§ **Task to complete**
Reproduce the records below exactly, but only between the lines holding "Task: Click the Advanced filter link" and "Given: Click the Annotations plus button", inclusive.

Records provided Start Marker

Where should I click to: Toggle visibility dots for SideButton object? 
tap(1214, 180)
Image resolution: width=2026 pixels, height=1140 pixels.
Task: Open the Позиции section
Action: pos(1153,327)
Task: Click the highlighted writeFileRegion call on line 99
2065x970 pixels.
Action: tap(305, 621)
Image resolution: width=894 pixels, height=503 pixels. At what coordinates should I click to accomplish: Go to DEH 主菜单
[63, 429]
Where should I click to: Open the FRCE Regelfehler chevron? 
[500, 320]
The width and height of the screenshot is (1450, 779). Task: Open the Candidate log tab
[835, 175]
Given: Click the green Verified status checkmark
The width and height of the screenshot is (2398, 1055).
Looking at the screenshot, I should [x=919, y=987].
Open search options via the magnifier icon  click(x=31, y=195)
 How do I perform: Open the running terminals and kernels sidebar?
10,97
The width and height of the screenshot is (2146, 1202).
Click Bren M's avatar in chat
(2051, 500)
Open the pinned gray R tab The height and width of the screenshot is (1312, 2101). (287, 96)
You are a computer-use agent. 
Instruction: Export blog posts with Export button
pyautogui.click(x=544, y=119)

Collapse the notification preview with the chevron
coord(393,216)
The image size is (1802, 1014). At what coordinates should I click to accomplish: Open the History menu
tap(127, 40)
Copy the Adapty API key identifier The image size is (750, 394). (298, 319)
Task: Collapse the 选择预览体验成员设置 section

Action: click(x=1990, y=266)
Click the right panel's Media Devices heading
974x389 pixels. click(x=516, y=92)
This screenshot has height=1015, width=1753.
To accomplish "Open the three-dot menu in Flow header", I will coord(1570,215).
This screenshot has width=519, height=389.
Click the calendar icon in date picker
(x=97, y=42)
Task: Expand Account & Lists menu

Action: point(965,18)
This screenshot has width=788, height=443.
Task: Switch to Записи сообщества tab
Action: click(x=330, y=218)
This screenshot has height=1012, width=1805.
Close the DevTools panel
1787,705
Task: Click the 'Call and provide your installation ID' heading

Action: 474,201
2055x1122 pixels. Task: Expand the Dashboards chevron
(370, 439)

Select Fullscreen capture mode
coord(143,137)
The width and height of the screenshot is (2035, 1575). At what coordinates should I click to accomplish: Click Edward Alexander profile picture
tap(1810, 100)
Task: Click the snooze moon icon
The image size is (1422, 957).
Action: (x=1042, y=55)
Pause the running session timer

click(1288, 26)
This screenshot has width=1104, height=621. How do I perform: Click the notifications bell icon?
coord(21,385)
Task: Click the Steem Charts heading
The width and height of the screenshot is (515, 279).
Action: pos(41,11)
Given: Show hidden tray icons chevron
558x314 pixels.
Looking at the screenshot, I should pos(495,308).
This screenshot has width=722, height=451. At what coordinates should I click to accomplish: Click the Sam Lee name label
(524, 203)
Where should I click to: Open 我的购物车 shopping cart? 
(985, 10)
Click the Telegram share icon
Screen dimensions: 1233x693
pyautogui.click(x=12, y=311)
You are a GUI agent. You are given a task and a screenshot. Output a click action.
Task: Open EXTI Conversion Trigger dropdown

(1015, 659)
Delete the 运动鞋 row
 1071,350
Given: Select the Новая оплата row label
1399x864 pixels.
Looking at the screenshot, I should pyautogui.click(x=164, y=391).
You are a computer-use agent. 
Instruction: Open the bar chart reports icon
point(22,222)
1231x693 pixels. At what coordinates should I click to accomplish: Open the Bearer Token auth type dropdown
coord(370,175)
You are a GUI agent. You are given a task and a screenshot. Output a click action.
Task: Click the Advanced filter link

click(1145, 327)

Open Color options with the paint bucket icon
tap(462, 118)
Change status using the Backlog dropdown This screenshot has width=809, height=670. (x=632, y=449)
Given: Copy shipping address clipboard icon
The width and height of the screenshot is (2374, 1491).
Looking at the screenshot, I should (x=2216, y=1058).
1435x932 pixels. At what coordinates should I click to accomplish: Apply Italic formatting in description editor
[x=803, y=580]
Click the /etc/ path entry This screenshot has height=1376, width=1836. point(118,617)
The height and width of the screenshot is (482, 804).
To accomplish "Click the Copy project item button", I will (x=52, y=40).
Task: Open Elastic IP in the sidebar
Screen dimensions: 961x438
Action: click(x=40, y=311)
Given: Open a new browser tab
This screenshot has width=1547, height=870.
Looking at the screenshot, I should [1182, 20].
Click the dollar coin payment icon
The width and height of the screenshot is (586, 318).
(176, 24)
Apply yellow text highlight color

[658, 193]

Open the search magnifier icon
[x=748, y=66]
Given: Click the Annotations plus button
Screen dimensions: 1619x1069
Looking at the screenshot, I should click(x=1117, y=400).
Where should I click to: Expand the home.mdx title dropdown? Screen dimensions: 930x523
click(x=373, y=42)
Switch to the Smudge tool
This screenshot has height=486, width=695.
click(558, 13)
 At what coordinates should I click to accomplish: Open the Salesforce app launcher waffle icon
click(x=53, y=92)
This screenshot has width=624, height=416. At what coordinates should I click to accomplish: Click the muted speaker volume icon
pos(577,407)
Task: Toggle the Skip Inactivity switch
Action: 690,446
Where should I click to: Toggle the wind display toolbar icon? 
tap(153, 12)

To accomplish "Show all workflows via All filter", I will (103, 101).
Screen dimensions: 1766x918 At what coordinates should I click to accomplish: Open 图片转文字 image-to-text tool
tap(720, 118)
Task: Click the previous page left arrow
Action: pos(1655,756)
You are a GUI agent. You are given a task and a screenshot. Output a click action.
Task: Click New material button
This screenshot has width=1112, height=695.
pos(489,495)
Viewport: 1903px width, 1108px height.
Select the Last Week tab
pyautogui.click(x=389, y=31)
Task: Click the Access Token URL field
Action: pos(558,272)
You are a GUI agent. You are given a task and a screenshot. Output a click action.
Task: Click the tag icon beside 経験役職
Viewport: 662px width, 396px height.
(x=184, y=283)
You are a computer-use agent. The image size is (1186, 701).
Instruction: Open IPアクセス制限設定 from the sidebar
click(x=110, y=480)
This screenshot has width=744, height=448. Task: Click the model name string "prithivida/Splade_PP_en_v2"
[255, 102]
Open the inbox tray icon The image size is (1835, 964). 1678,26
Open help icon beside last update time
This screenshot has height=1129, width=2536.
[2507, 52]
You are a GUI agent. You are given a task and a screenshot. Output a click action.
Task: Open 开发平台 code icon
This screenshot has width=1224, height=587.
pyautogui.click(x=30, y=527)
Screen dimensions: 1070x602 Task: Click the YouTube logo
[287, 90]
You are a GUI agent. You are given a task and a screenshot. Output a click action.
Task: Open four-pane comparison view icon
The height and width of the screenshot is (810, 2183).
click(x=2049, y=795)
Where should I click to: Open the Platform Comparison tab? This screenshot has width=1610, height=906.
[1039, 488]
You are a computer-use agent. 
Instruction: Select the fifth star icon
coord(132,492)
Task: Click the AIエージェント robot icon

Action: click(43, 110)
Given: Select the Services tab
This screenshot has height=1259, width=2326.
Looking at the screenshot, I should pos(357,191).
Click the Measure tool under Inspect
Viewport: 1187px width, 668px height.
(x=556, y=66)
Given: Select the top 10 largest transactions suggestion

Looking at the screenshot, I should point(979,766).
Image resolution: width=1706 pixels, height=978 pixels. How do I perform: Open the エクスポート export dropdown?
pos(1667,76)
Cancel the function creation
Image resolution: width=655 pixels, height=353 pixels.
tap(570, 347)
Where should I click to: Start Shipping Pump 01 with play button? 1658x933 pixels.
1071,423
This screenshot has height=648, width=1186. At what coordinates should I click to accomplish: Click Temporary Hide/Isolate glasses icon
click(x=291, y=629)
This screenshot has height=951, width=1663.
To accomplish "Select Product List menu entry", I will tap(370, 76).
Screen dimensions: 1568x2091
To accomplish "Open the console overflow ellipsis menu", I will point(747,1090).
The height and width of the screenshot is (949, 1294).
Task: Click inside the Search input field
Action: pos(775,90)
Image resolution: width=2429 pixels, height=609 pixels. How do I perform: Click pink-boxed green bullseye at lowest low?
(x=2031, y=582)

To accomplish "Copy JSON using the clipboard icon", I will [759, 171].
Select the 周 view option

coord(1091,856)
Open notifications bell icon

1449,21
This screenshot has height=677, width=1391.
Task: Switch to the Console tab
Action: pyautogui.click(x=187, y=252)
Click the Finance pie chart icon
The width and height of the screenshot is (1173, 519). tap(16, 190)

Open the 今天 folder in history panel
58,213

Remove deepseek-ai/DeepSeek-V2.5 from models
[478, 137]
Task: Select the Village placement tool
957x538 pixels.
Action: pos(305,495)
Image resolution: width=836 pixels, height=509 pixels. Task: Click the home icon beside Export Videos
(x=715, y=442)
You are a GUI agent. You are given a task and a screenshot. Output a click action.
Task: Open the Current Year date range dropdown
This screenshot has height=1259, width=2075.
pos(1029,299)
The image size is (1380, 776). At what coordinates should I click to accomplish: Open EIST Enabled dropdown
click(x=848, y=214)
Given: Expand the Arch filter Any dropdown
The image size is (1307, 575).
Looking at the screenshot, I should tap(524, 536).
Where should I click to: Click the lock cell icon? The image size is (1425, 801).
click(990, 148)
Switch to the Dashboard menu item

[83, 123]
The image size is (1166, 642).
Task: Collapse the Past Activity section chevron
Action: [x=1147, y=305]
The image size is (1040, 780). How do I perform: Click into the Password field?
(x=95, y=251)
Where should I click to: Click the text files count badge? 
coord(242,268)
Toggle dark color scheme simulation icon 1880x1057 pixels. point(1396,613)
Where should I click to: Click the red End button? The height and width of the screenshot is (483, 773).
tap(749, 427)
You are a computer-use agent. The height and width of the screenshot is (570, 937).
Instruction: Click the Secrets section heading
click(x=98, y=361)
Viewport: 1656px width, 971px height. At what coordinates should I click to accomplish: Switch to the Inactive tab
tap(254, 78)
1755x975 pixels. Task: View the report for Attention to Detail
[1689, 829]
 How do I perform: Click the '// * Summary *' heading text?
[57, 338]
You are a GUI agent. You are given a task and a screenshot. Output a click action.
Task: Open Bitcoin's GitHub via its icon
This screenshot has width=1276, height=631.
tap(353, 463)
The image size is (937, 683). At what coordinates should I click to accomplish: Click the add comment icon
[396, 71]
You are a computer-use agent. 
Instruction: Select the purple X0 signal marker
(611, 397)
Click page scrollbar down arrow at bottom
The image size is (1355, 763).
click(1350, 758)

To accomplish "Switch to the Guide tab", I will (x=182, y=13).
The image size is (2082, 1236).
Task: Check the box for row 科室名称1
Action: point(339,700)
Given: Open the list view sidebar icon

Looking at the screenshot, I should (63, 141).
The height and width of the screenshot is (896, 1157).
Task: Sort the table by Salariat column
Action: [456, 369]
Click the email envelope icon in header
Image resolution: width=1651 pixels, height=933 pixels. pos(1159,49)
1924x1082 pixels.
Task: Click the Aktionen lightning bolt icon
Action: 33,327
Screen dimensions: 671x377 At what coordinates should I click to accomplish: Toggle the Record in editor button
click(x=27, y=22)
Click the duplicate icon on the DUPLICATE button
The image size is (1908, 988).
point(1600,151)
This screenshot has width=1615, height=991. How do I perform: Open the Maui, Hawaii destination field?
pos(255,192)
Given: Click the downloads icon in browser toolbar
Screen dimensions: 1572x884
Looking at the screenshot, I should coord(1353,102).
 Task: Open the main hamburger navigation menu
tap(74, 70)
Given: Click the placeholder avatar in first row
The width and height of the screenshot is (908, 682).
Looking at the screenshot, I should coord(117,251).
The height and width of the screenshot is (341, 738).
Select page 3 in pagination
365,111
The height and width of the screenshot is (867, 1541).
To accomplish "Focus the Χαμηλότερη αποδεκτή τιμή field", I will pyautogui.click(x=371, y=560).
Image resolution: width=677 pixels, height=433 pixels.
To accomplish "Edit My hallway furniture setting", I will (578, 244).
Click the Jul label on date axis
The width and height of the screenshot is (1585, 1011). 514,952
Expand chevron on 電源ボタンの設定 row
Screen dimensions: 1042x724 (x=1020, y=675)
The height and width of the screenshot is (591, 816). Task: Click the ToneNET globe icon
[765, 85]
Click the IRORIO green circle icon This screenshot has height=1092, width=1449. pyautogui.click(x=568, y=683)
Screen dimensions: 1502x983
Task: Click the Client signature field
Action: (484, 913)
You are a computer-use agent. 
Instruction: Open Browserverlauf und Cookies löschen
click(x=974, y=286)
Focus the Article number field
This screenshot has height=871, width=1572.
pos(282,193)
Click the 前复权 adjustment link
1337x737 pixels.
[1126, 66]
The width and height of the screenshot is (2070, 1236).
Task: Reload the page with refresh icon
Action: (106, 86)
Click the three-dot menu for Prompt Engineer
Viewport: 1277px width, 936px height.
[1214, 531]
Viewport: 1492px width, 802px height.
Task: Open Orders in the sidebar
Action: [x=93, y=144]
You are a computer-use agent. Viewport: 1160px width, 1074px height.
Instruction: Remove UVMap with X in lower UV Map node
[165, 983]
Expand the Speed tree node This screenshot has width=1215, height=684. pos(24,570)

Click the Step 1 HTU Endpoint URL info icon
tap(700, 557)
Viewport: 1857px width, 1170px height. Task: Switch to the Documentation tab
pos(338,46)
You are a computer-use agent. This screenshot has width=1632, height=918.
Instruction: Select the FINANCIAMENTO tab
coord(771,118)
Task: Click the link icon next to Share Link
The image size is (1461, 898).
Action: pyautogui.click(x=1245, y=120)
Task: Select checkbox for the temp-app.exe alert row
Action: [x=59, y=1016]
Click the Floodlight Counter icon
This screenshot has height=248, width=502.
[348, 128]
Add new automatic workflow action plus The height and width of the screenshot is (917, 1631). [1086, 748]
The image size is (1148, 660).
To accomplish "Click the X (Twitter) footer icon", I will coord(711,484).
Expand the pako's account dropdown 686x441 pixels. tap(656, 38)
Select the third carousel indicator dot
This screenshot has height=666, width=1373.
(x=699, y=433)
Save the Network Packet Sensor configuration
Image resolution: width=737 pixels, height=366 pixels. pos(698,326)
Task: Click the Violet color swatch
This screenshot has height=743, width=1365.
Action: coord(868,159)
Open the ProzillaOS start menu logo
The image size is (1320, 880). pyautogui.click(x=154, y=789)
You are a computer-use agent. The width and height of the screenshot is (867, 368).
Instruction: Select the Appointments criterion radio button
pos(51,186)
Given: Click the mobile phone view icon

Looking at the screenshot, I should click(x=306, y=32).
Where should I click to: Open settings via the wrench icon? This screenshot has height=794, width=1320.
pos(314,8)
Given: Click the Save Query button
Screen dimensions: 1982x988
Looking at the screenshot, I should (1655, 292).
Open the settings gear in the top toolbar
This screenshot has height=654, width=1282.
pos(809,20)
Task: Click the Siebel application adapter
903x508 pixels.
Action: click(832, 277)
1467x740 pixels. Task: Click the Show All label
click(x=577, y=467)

Records provided End Marker

§ **Answer box**
Task: Click the Advanced filter link

click(1145, 327)

Open Color options with the paint bucket icon
tap(462, 118)
Change status using the Backlog dropdown This screenshot has width=809, height=670. (x=632, y=449)
Given: Copy shipping address clipboard icon
The width and height of the screenshot is (2374, 1491).
Looking at the screenshot, I should (x=2216, y=1058).
1435x932 pixels. At what coordinates should I click to accomplish: Apply Italic formatting in description editor
[x=803, y=580]
Click the /etc/ path entry This screenshot has height=1376, width=1836. point(118,617)
The height and width of the screenshot is (482, 804).
To accomplish "Click the Copy project item button", I will (x=52, y=40).
Task: Open Elastic IP in the sidebar
Screen dimensions: 961x438
Action: click(x=40, y=311)
Given: Open a new browser tab
This screenshot has width=1547, height=870.
Looking at the screenshot, I should [1182, 20].
Click the dollar coin payment icon
The width and height of the screenshot is (586, 318).
(176, 24)
Apply yellow text highlight color

[658, 193]

Open the search magnifier icon
[x=748, y=66]
Given: Click the Annotations plus button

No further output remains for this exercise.